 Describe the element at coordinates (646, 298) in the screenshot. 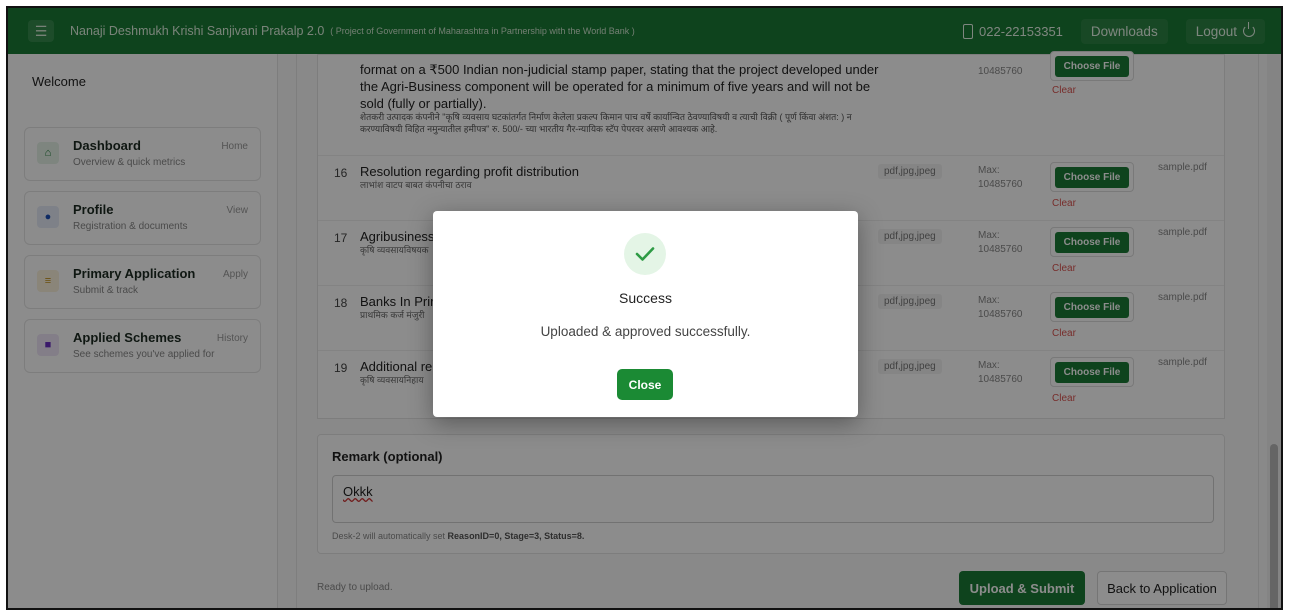

I see `modal-title: Success` at that location.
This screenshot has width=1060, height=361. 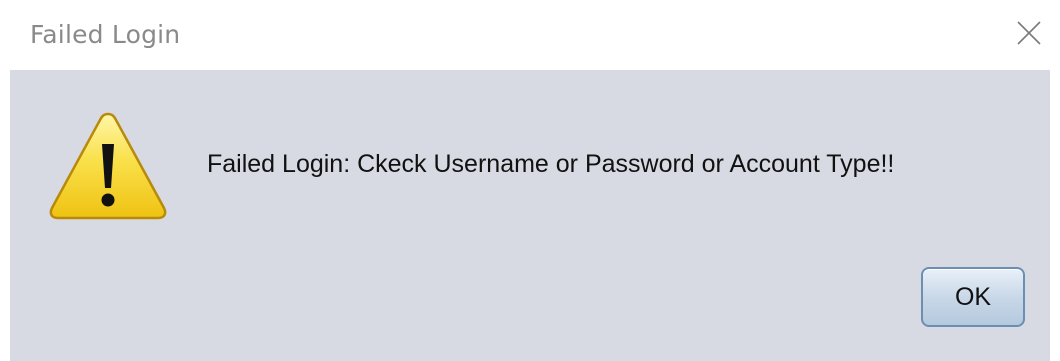 I want to click on ok-button-label: OK, so click(x=973, y=296).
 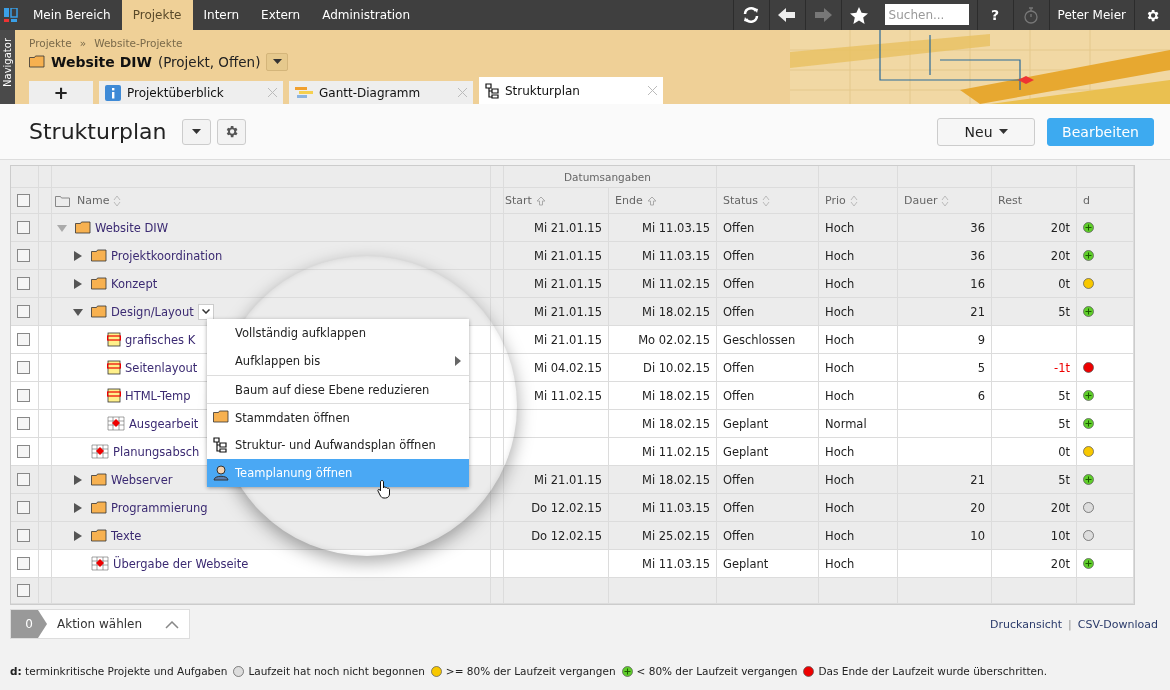 I want to click on nav-tab: Mein Bereich, so click(x=72, y=15).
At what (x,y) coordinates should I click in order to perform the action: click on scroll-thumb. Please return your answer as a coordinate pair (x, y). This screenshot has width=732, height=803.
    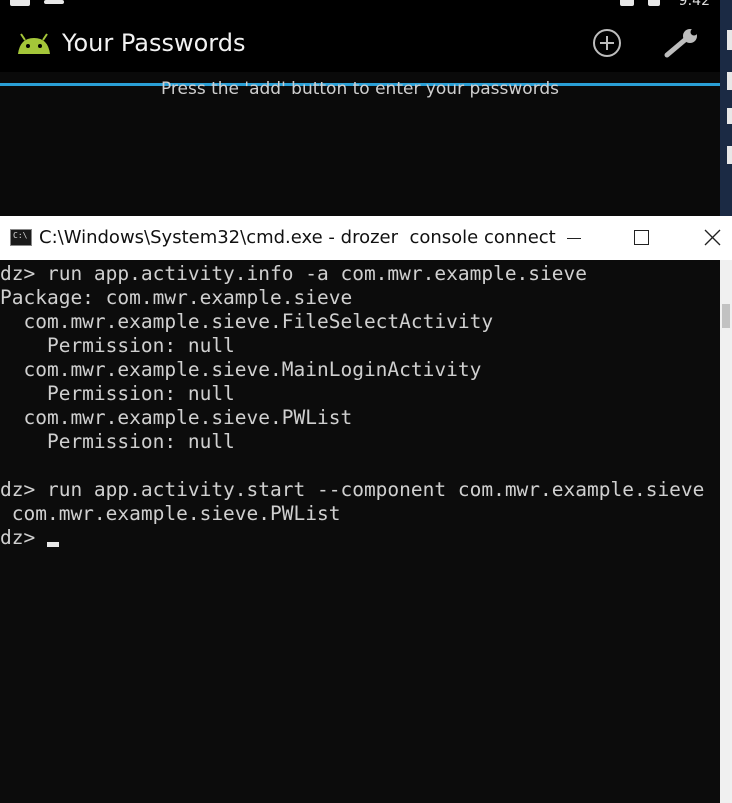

• [TASK ITEM]
Return the lines exactly as they appear, starting at the line that contains "I want to click on nav-tab: Mein" and ending at the last of the lines. Leave the pictures out.

• [RESULT]
  I want to click on nav-tab: Mein Bereich, so click(x=72, y=15).
At what (x,y) coordinates should I click in order to perform the action: click on scroll-thumb. Please return your answer as a coordinate pair (x, y). This screenshot has width=732, height=803.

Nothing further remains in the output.